|LOW FLYING BAT ALERT.|
|TRADED EXPO BLUE FOR DODGER BLUE IN '93.|
DEFINING THE PLAYER
- Called a poor man's Brooks Robinson but a rich man's Ken Reitz by Bill James in the Historical Baseball Abstract, Tim Wallach was overshadowed by another Hall of Fame third baseman, Mike Schmidt, during his career in the 1980s. Still, Wallach was a five-time NL All-Star, a three-time Gold Glove winner and major cog of the Expos' talent-rich teams of that decade. In 17 seasons, he hit 260 homers, drove in 1,125 runs and had a .257/.316/.416 slash line.
- Wallach became the 54th player to homer in his first major-league at-bat, taking the Giants' Phil Nastu deep on Sept. 6, 1980, in the eighth inning. It was preview of what was to come; Wallach would became the Expos' everyday third baseman in '82.

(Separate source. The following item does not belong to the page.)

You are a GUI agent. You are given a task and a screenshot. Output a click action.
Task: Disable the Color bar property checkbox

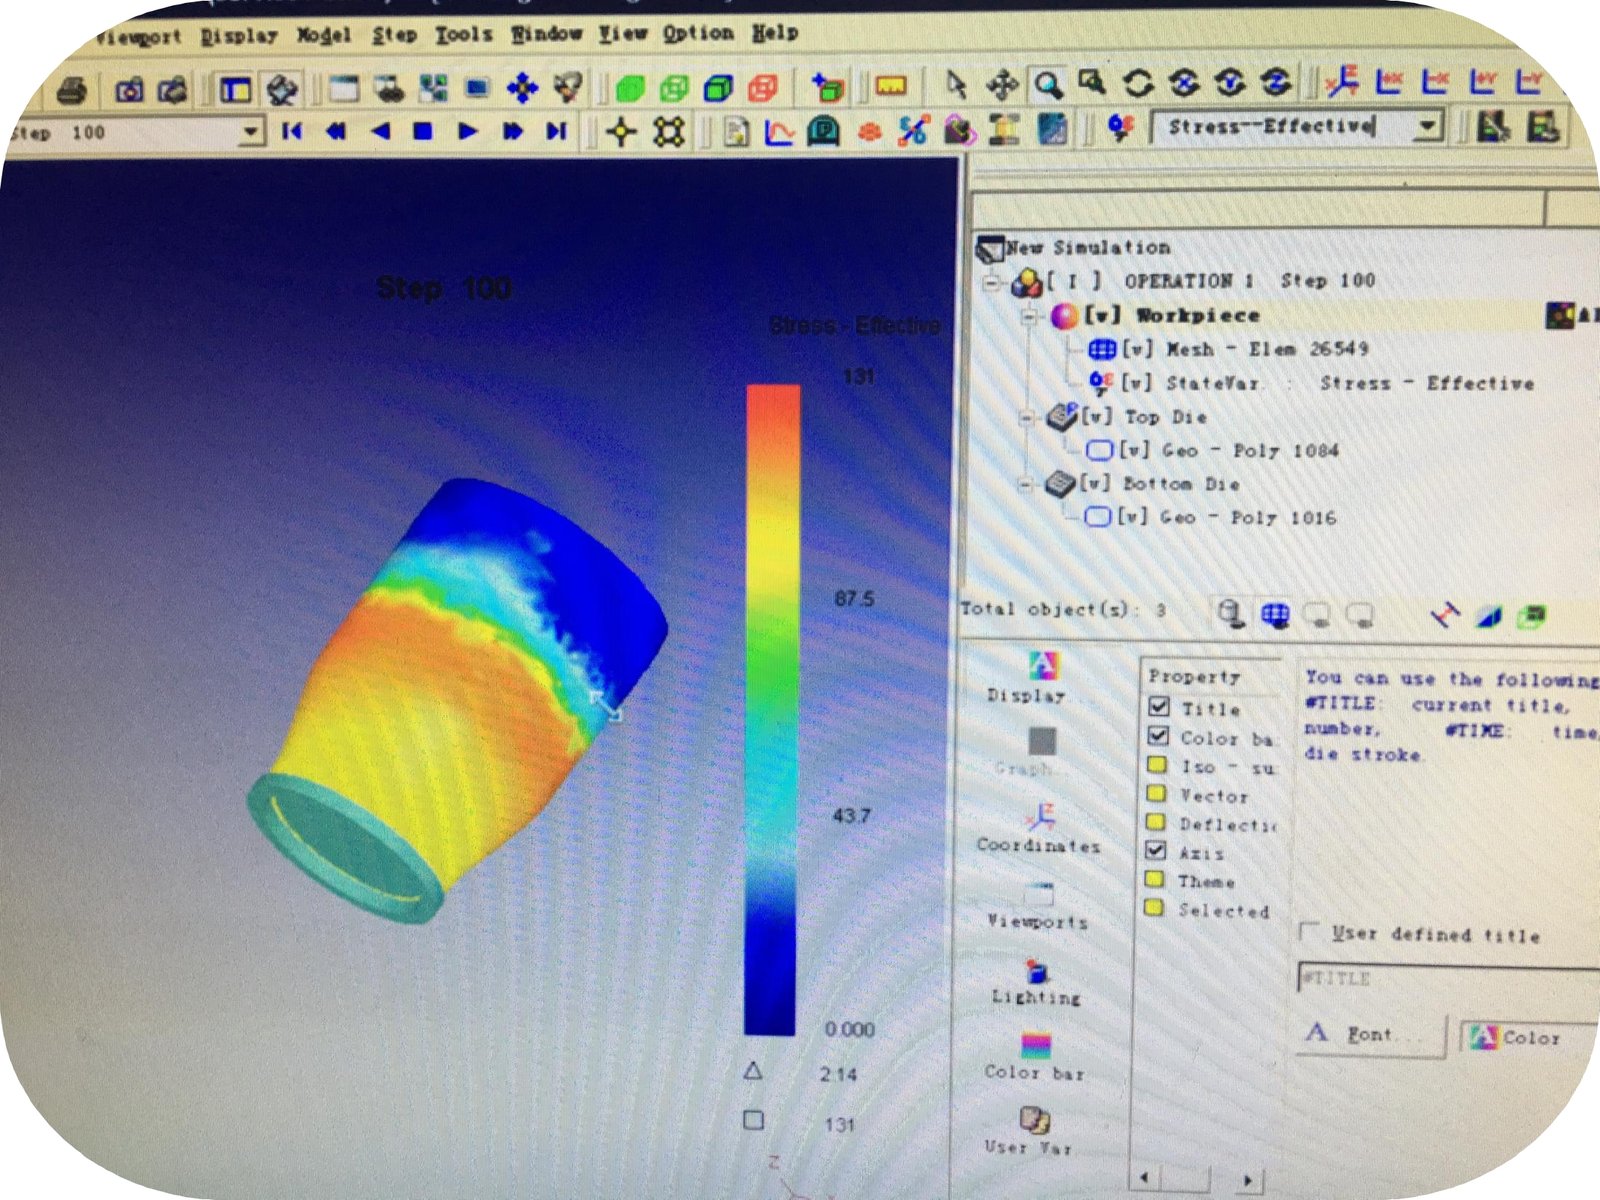[x=1159, y=736]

- Batting a career-high .298 and driving in 123 runs, Wallach finished fourth in the NL MVP vote in '87. He led the majors with 42 doubles and slugged a career-high .514, winning his second Silver Slugger and Gold Glove awards.
FIVE FINAL FACTS
- Won the Golden Spikes Award as the best college player in '79 with Cal State Fullerton.
- The Expos' 10th pick of the first round in the '79 draft.
- Played for the Triple-A Denver Bears, along with Tim Raines and Bill Gullickson, regarded as one of the best minor-league teams of all-time.
- Wallach's 36 homers with 292 total bases earned him his promotion to Montreal.
- After starting third baseman Larry Parrish was traded in spring training in '82, Wallach took over and held down the hot corner in Montreal for the next 11 seasons before getting traded to the Dodgers in December '92 for a minor-leaguer.